Breaking News: Death toll rises to 717, with 809 hurt in Hajj stampede
At least 717 people were killed and 809 were injured in a stampede Thursday at the annual Hajj pilgrimage, Saudi authorities said.
The crush happened in Mina, a large valley about five kilometers from the holy city of Makkah. Mina is where pilgrims carry out a symbolic stoning of the devil by throwing pebbles against three stone walls.
It also houses more than 160,000 tents where pilgrims spend the night during the pilgrimage.
The Saudi civil defense directorate earlier said at least 450 other pilgrims were injured in the stampede on Street 204 in Mina.
It was not immediately clear if some of those previously listed as injured were included in rising death tolls.
The directorate said that civil defence teams had rushed in to deal with the disaster, caused by large numbers of people pushing at Mina.
In Abu Dhabi, His Highness Shaikh Mohammad Bin Zayed Al Nahyan, Crown Prince of Abu Dhabi and Deputy Supreme Commander of the UAE Armed Forces, was reassured of the safety of the official UAE Haj mission in a telephone conversation following this morning’s stampede in Mina.
More than 200 ambulances and 4,000 emergency relief personnel had been deployed to deal with the stampede, it said. The street impacted by the stampede has been sealed off to prevent further crowd from gathering while the pilgrimage was continuing, it said.
Amateur video shared on social media showed scores of bodies – the men dressed in the simple terry cloth garments worn during Haj – lying amid crushed wheelchairs and water bottles along a sunbaked street.
Survivors assessed the scene from the top of roadside stalls near white tents as rescue workers in orange and yellow vests combed the area.
Photos released by the directorate on its official Twitter account showed rescue workers helping the wounded onto stretchers and loading them onto ambulances near some of the tents.
Some 2 million people are taking part in this year’s Haj, which began Tuesday.
Saudi authorities take extensive precautions to ensure the security of the Haj and the safety of pilgrims. In the past the pilgrimage was for years marred by stampedes and fires, but it had been largely incident-free for nearly a decade following safety improvements.
The stampede was the deadliest disaster at the Haj since 2006, when more than 360 pilgrims were killed in a stampede in the same area. Another stampede at Mina in 2004 left 244 pilgrims dead and hundreds injured.
Preparations for this year’s Haj were marred when on September 11 a construction crane collapsed at Makkah’s Grand Mosque, killing 109 people.

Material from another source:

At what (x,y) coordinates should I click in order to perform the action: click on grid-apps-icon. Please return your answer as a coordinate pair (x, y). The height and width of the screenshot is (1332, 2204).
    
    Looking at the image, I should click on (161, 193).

Major Haj-related incidents
Every year, millions of Muslims converge on the Saudi holy cities of Makkah and Madina for the annual Haj, with the massive ceremonies representing a massive security and logistical challenge for the kingdom’s authorities. Here’s a look at some past incidents:
2006: More than 360 pilgrims are killed in a stampede at the desert plain of Mina, near Makkah, where pilgrims carry out a symbolic stoning of the devil by throwing pebbles against three stone walls. The day before the Haj began, an eight-story building being used as a hostel near the Grand Mosque in Makkah collapsed, killing at least 73 people.
2004: A crush of pilgrims at Mina kills 244 pilgrims and injures hundreds on the final day of the Haj ceremonies.
2001: A stampede at Mina during the final day of the pilgrimage ceremonies kills 35 Haj pilgrims.
1998: About 180 pilgrims are trampled to death in panic after several of them fell off an overpass during the final stoning ritual at Mina.
1997: At least 340 pilgrims are killed in a fire at the tent city of Mina as the blaze was aided by high winds. More than 1,500 were injured.
1994: Some 270 pilgrims are killed in a stampede during the stoning ritual at Mina.
1990: The worst Haj-related tragedy claims the lives of 1,426 pilgrims in a stampede in an overcrowded pedestrian tunnel leading to holy sites in Makkah.